La Relatividad, 19 de diciembre 2005, La Opinión

Erase Un Vez Perón


Hace unos días Alianza Editorial presentó en un céntrico hotel de Madrid la última obra del excelente prosista argentino Horacio Vázquez-Rial, que en esta ocasión no era una novela, sino la biografía de uno de los numerosos argentinos que han trascendido sus fronteras (Fangio, Cortázar, Maradona, etc, etc) para convertirse en iconos de la cultura, el valor o la política del panorama mundial. Me estoy refiriendo a Perón, el hombre que convirtió a aquella hija legítima conocida como Evita en una figura internacional, imperecedera y finalmente más literaria o cinematográfica que de carne y hueso.
En la presentación del libro, un desayuno de prensa primorosamente organizado como suelen ser los actos de promoción que organiza Alianza, y amén de los preceptivos periodistas -algunos de gran lujo como el escritor y crítico Joaquín Arnaiz- había varios argentinos, hombres de letras o no, que como es natural tenían su propia visión del peronismo, sus verdaderas tendencias políticas, y que aún siguieron charlando discutiendo y puntualizado cuando los columnistas, informadores y críticos abandonamos la sala para atender otros pequeños quehaceres impuestos por la interminable e intensa mañana madrileña.
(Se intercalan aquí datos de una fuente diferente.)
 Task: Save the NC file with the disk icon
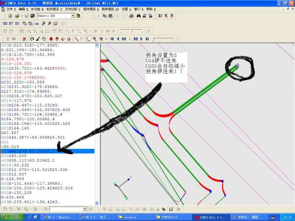[26, 16]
Y podría pensarse que sería sólo a esos expatriados, esos argentinos universalistas capaces de adaptarse a París, Madrid, Londres o Río, y mezclarse de modo natural con las clases altas de la sociedad, a quienes podría interesar un libro de casi setecientas páginas y documentado de modo exhaustivo pues nace con la pretensión de ser la biografía, sino definitiva, sí al menos la que marque las pautas respecto a la figura de Juan Perón en los próximos años; pero como muy oportunamente indicó Horacio Vázquez-Rial la historia de Argentina es la historia de España, la historia de España es la historia de Argentina. No sólo es el lenguaje y la economía sino también los protagonistas, individuos como Benjumea que tras ser detenido en Buenos Aires por una inadecuada gestión de Aerolíneas, volvería a España libre y preparado para ser nombrado presidente de Renfe.
Sin embargo no es sólo el lector amante de las biografías quien puede y debe acercarse a este magnífico libro, subtitulado: Tal vez la historia. A cualquier lector de ficción, como es mi caso, también le ganará, fascinará, la prosa contenida inteligente y poética de Vázquez-Rial, ganador en su momento del premio de novela Fernando Quiñones por su obra La Capital del Olvido. Y permítanme, para demostrarlo, que dé fin a estas líneas con la descripción de Eugenio Holgado, en la página 105. Holgado era un tipo duro. Sensible aunque no bondadoso, como suelen serlo los auténticos tipos duros que constantemente contienen el llanto a fuerza de voluntad para no caer jamás en el sentimentalismo. Amaba a quienes amaba y se desentendía del resto. Si una novela comenzase así es improbable que el lector no la devorase hasta la última de sus páginas. Lo mismo sucede con esta biografía, este libro.